The youth took from his vest the slip of cloth containing the lettered name, "Nathalie Norton," and looked on it in the fitful moonlight.
"Is this name all that is left of her whose lithe little form sat near me but a few hours ago? Are the bright black eyes, that changed and lighted as she talked to me in her easy, flowing English, now closed and sightless, beneath these smoking ruins? Are the slender hands, which stirred the succotash and placed a well-filled bowl in mine, charred and shapeless? Ah, Nathalie, had I been a white man's son, how proud and happy I might have been one day to call thee mine! and how did I hope, by hovering near and keeping thee in view, that I might at length be able to restore thee to thy bereaved friends! How have I pictured the look of gratitude which I might see in thine eyes, could I be so fortunate as thus to return thee to thy family! One thought may cheer me even now; thou hast never known me in my true character. As Augustus Reid, I was not disagreeable. Even though a part-blooded Indian, thou wast still friendly and turned not away from me. But as Torch-Eye, the wild Indian boy, thou hast not known me. How wouldst thou have shrunk away, could I have stood thus before thy sight! Have I not seen the loathing with which thou didst hear the name pronounced? No wonder! How could a fair, white girl look otherwise upon a savage?

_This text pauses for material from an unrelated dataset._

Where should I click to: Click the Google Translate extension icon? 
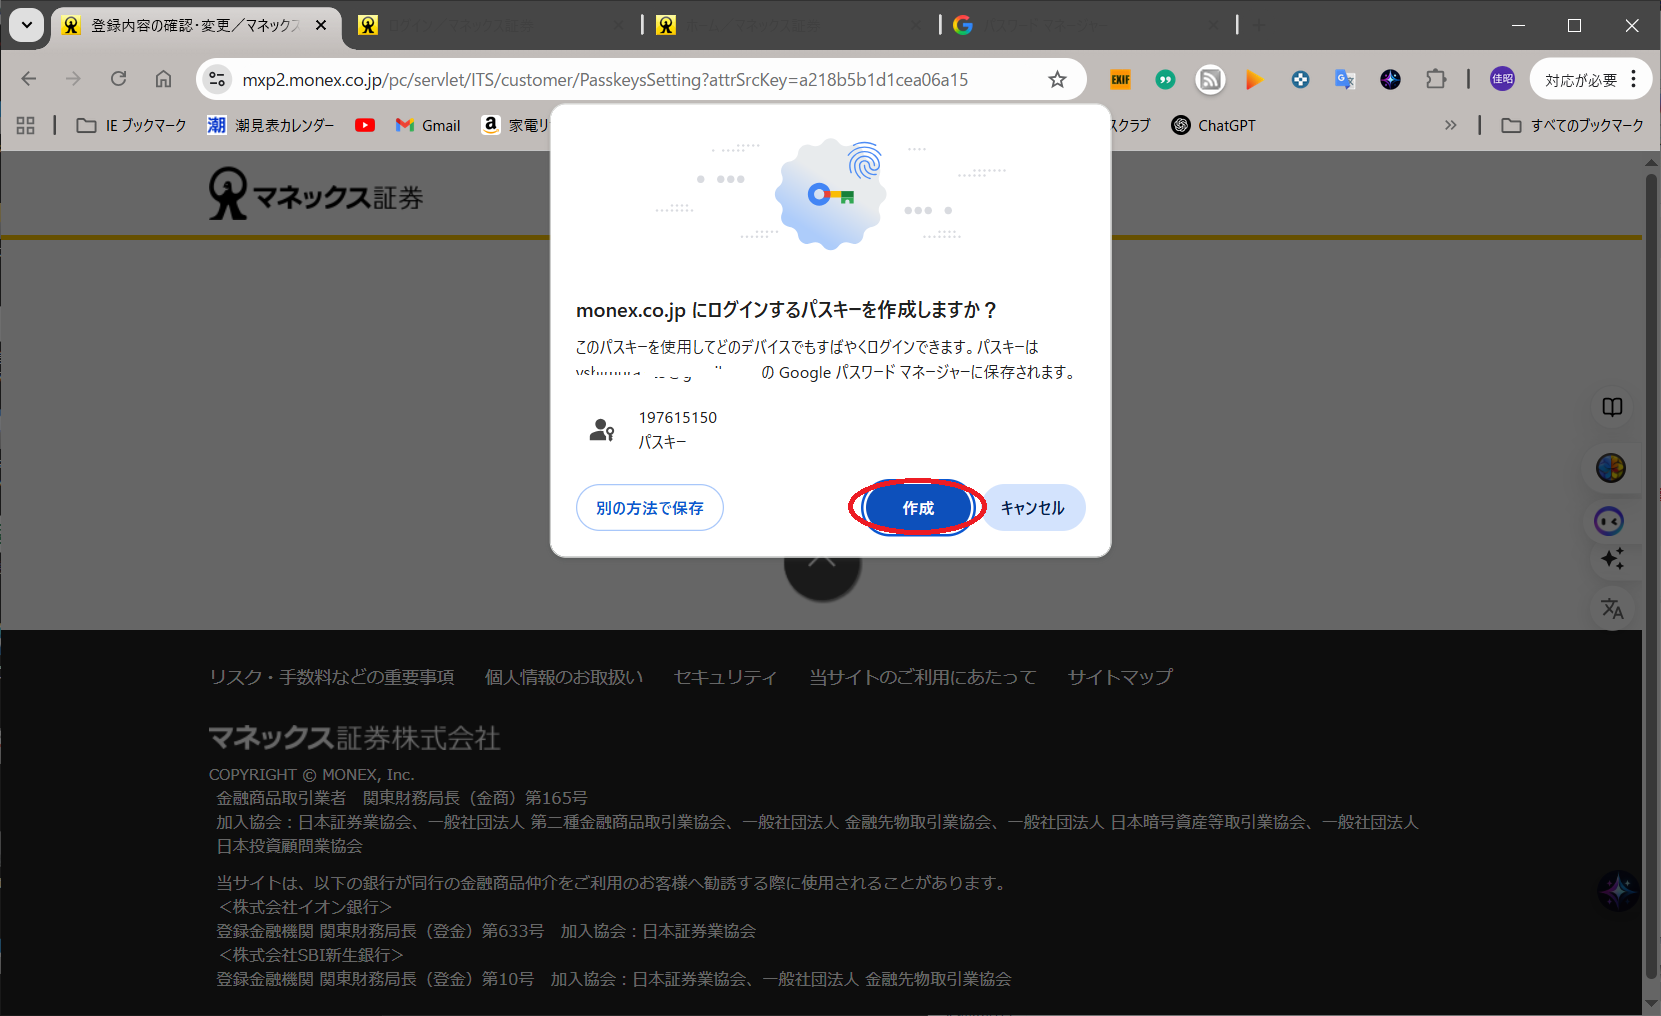pyautogui.click(x=1345, y=80)
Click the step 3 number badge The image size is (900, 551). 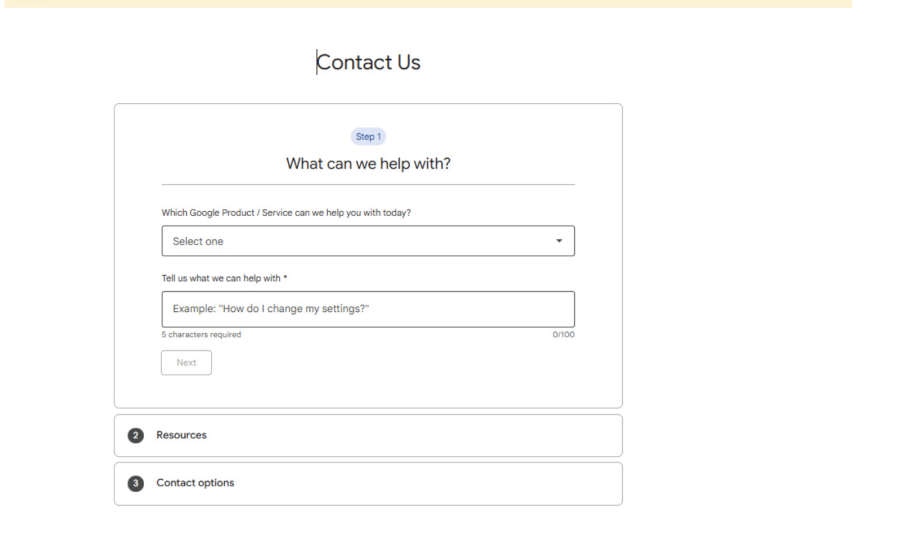[x=135, y=483]
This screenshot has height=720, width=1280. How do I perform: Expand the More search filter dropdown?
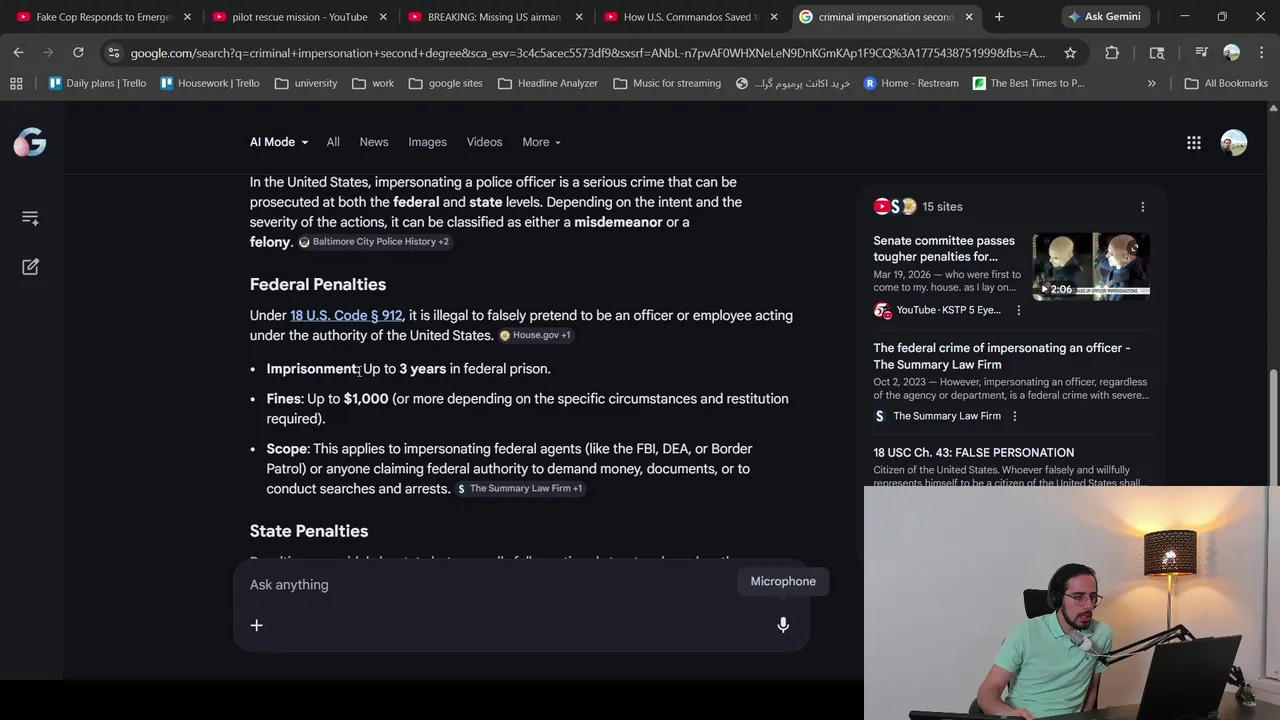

"But thou didst know me, to the last, only as Augustus Reid. Perhaps the latest work of thy hands was to wreathe my name in beautiful, bright letters on a crimson band; for thus I left thee at thy embroidery stand, wondering within myself when we should next meet, nor dreaming that we might meet no more. I will keep thy name near my heart, Nathalie; and may mine be resting thus with thee, beneath these ruins. Once more I'll come here, and all that is left of thee, and thy Indian companions, shall be gathered, and laid in the greenest dell of the forest that my eye can trace. Then let me go afar, where I shall see the spot no more,—no more,—no more."
He rose, thrice waved his arm aloft, drew his blanket about him, and turned away. The rain was still heavy and the path tedious; but he thought not of these things. His heart writhed in grief; his eyes took no note of outer things.